Uma fonte iraniana de alto escalão disse neste sábado (11) que os Estados Unidos concordaram em liberar ativos iranianos congelados mantidos no Catar e em outros bancos estrangeiros, mas um representante americano negou a afirmação.
A fonte do Irã saudou a suposta medida dos EUA como um sinal de “seriedade” para se chegar a um acordo com Washington nas negociações em Islamabad, no Paquistão. A fonte disse que era uma das exigências do Irã “em mensagens transmitidas ao lado americano” e que Teerã havia recebido a concordância dos EUA para liberar os ativos.
A fonte, que pediu para não ser identificada devido à sensibilidade do assunto, disse à agência de notícias Reuters que o descongelamento dos ativos estava “diretamente ligado à garantia de passagem segura pelo estreito de Ormuz“, que deve ser uma questão-chave nas negociações.
A fonte não informou o valor dos ativos que Washington teria concordado em descongelar. Uma segunda fonte iraniana disse que os EUA concordaram em liberar US$ 6 bilhões (R$ 30,1 bilhões) em fundos iranianos congelados mantidos pelo Catar.

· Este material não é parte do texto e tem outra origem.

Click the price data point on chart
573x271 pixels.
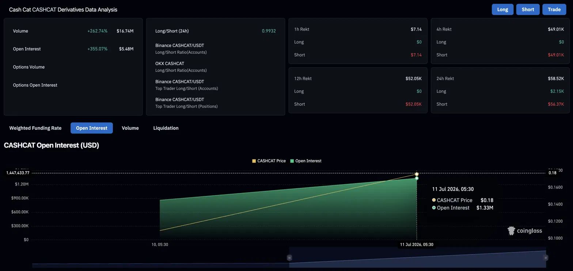coord(417,174)
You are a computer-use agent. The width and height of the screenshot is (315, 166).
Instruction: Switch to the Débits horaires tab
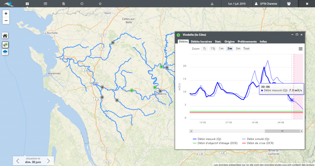tap(201, 42)
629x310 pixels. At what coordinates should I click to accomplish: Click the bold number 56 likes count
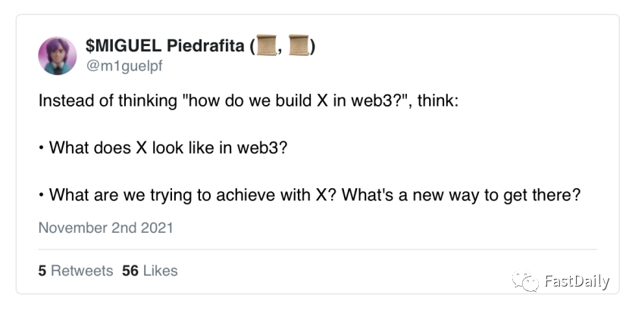tap(130, 270)
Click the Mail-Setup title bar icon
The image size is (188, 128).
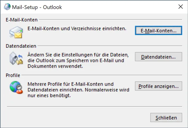coord(7,7)
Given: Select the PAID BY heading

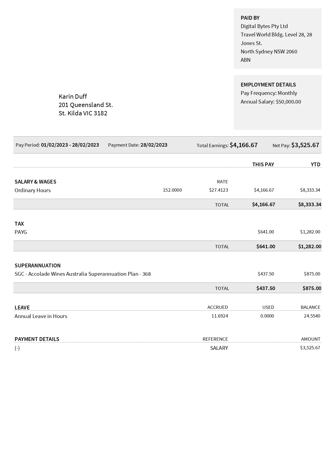Looking at the screenshot, I should (x=250, y=18).
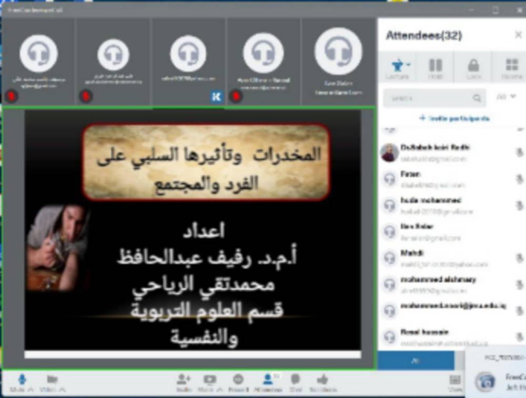Image resolution: width=526 pixels, height=398 pixels.
Task: Toggle the Lock meeting button
Action: pyautogui.click(x=473, y=66)
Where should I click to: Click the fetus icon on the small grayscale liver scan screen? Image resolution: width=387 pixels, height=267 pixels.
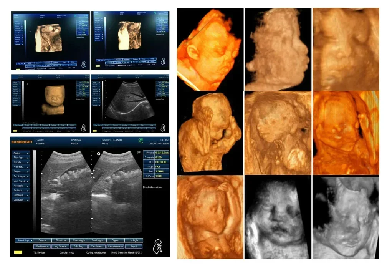click(x=163, y=128)
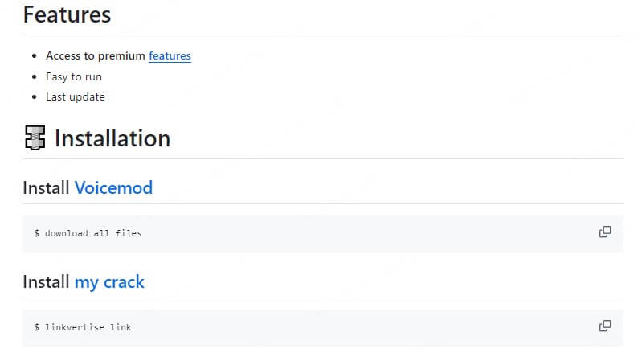Click the Installation heading text

click(x=112, y=138)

O Ministério das Relações Exteriores do Catar não respondeu imediatamente a um pedido de comentário.
FUNDOS CONGELADOS HÁ OITO ANOS
Os US$ 6 bilhões, originalmente congelados em 2018, deveriam ser liberados em 2023 como parte de uma troca de prisioneiros entre EUA e Irã, mas os fundos foram novamente congelados pelo governo do ex-presidente Joe Biden após os ataques de 7 de outubro de 2023 contra Israel pelo aliado do Irã, o grupo militante palestino Hamas.

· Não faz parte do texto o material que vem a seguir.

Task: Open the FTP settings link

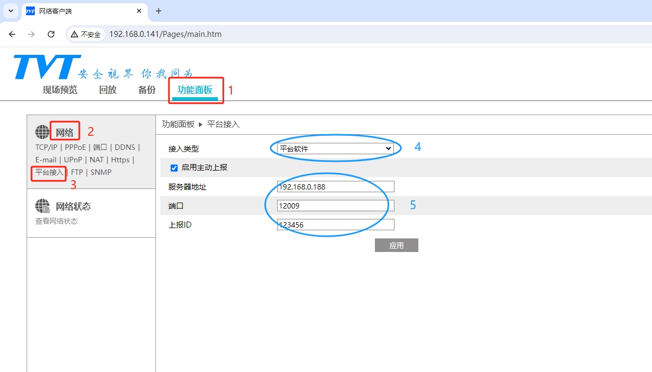Action: [x=77, y=172]
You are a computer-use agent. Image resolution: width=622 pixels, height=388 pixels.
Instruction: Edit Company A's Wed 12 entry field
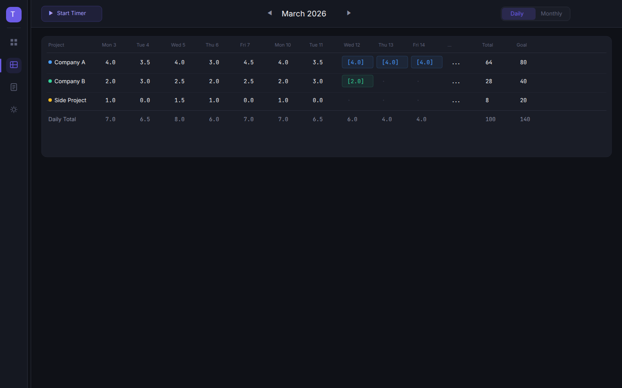pos(357,62)
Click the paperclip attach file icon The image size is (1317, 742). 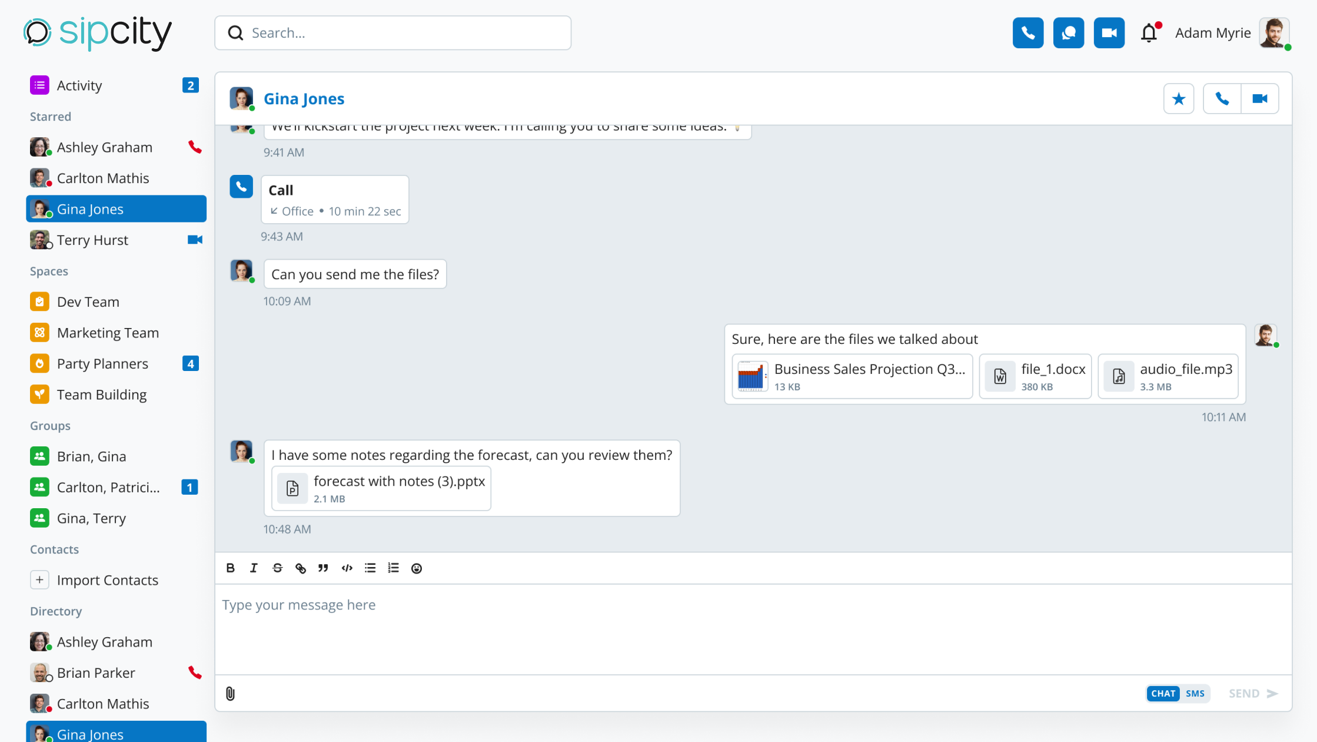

Autoridades americanas disseram na época que o Irã não poderia acessar o dinheiro em um futuro próximo, enfatizando que Washington mantinha o direito de congelar completamente a conta.
Os fundos são provenientes de vendas de petróleo iraniano para a Coreia do Sul e haviam sido bloqueados em bancos sul-coreanos depois que o presidente Donald Trump reimpôs sanções ao Irã em 2018 — durante seu primeiro mandato na Casa Branca— e abandonou um acordo entre potências mundiais e Teerã sobre seu programa nuclear.
Sob a troca de prisioneiros EUA-Irã de setembro de 2023, mediada por Doha, o dinheiro foi transferido para contas bancárias no Catar. A troca de prisioneiros envolveu a libertação de cinco cidadãos americanos detidos no Irã em troca da liberação dos fundos e da libertação de cinco iranianos mantidos nos Estados Unidos.
Autoridades americanas disseram na época que o dinheiro estava restrito apenas ao uso humanitário, a ser desembolsado para fornecedores aprovados para alimentos, medicamentos, equipamentos médicos e produtos agrícolas enviados ao Irã sob supervisão do Tesouro dos EUA.